The 2nd best way to learn Algebra I is to do algebra word problems, but these are so lame that my 7th grader's math journal is full of answers to homework problems that read 'Joe would not consider apples to begin with because he likes Doritos, so this problem is lame.' I read through a year's homework answers because he brought home the contents of his locker. I don't know what the questions were, but there's no doubt his non-answers are 100% correct. Joe wouldn't eat apples and I'm sure the problem is lame.
The best way to learn a super-set of advanced Algebra I skills and all of the thinking and problems solving skills and Grit which should be the real objective of doing Algebra I work - is to program video games. The best video games would be the original Pong or Atari games like Asteroids and Space invaders, but these have already been rejected by my kids as Ancient Lamoness. Modern video games are suitable for both boys and girls, whereas I think my old school approach was more for a boy who has been trapped in a cave for the last 40 years.
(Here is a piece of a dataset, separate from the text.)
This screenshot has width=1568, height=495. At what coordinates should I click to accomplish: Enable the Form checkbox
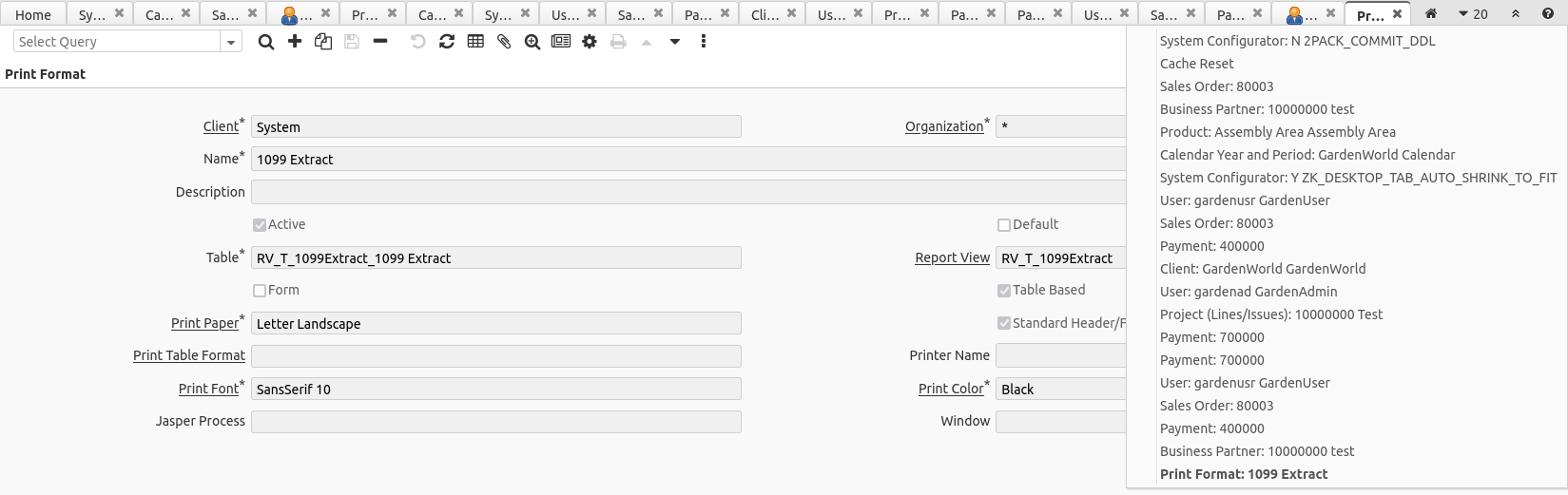tap(260, 291)
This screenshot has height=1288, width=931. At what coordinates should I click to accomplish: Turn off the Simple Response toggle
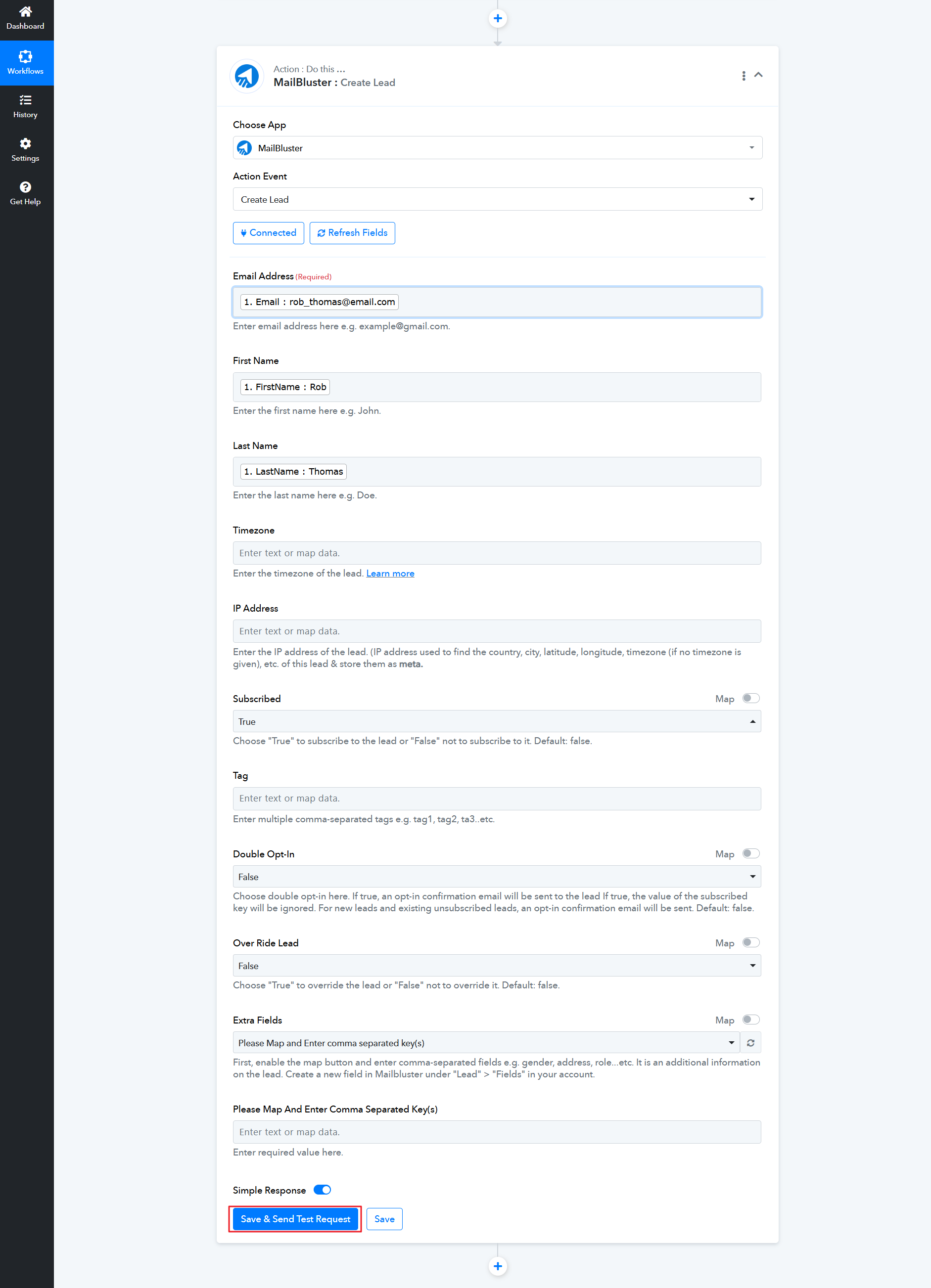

I'm going to supplement my Algebra course with a step-by-step tutorial on how to set up a web page, add javascript and jQuery, and add Canvas. Canvas is a way to plot x and y, draw shapes, and make them move on a web page. I'm competing with Alice and Scratch, but Alice and Scratch take away the work to move a point on an x/y grid.
I know from experience that a child will emerge from a visual programming exercise midway in the Algebra II realm with higher skills and less effort. If anyone is interested, I'll share. I started this blog a month ago, and it takes about 2 years for readers to notice, so I'll probably be finished before I get the first comment.